Patterson Associates 2 Pouaka Waikura

  • Pou Auaha / Creative Director
    Andrew Patterson
  • Ringatoi Matua / Design Director
    Surya Fullerton
  • Ngā Kaimahi / Team Members
    Harriet Mildon-King, Paul Naude, Rachel Berry
  • Kaitautoko / Contributors
    Suzanne Turley Landscapes, John Gavin Construction Ltd
  • Client

The 1.8-hectare site is a natural formed terrace snuggled into the gentle north sloping base of Queenstown Hill, overlooking the untamed Shotover River which disappears around the bend.

The clients are staunch locals, having spent most of their life in a modest cottage on the same road. They have owned the site for twenty years; planting and tending to the now mature grapes on the terraces above the site. They sought a permanent home here, a home for a lifestyle of mature years in the country, making wine, and tinkering on old cars.

The concept was presented as a cluster of four robust rectilinear pavilions laid informally along the terrace. Off the form concrete boxes, walls and parapets wrapped in rusting Corten steel, and blackened steel joinery. The project revealed itself as something akin to a wild-west shantytown.

Each pavilion has a distinct, self-sufficient programme. The central pavilion includes a bright open living space flanked by a generous kitchen, the clients’ bedroom suite and their cosy snug. A separate guest pavilion houses a study and two suites for the family to come and go. The third pavilion creates a drive-through carport, with a small wine production area and wine cellar on one side, and with a wood store and plant room on the other. The fourth: a three-bay garage and workshop.

The external spaces connecting the pavilions are as important as the buildings, sailing larch lined soffits create covered outdoor living areas, where our clients spent their days with the view at their outdoor table.

The material palette is restrained both inside and out: Corten steel, off-the-form natural concrete, and blackened steel joinery, allow the house to blend into the surrounding landscape. Each material is left to express its own honest and living finish.

The kitchen is dark, with mild steel cabinetry and dark Belgian bluestone benchtops, setting off the view to the river through a shuttered window. The master bedroom is simplified and pared back with a wall of Oregon timber cabinetry concealing wardrobes, a desk and generous storage.

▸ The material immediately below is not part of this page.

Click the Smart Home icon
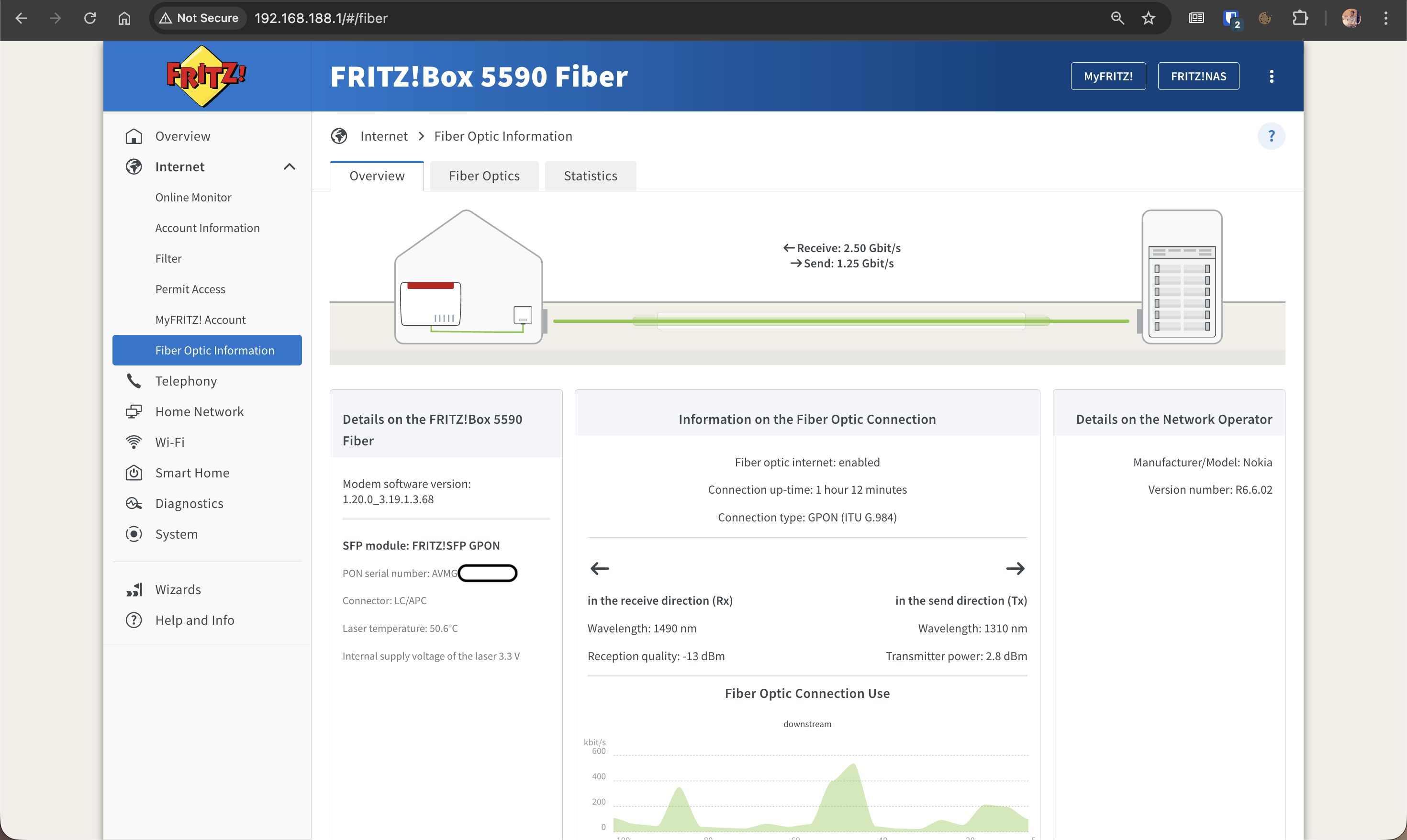Screen dimensions: 1407x840 pyautogui.click(x=134, y=473)
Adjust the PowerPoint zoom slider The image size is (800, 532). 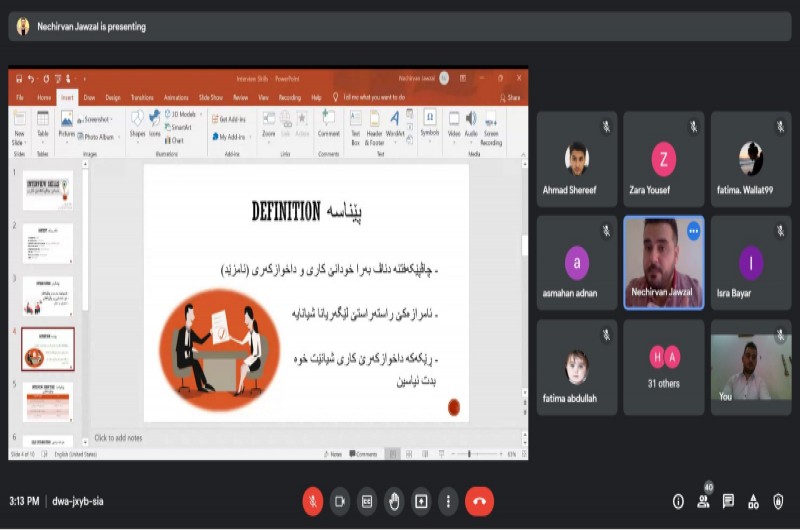(470, 454)
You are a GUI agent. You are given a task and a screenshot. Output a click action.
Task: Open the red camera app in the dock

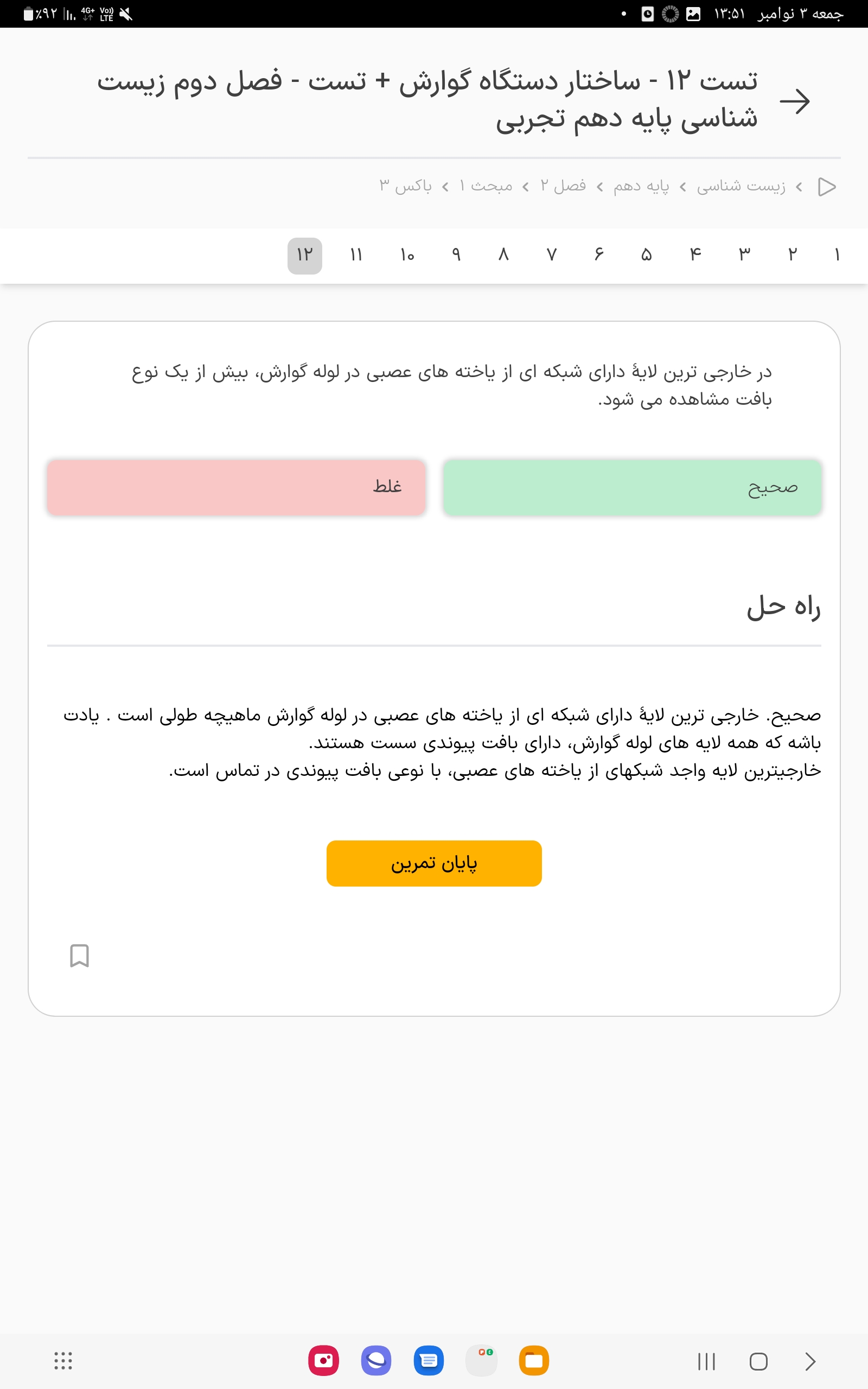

The home’s materials are meticulously detailed, with flush panels, level thresholds, and concealed drains and services. Junctions in materials are kept to a minimum. The corten panels are orchestrated in a rhythmic pattern to minimize the waste of the steel sheets. The playful shuttered windows are automated with sensors to create sun shading and ease northern glare whilst allowing natural ventilation.

This house is robust but relaxed and is designed to endure and age gracefully.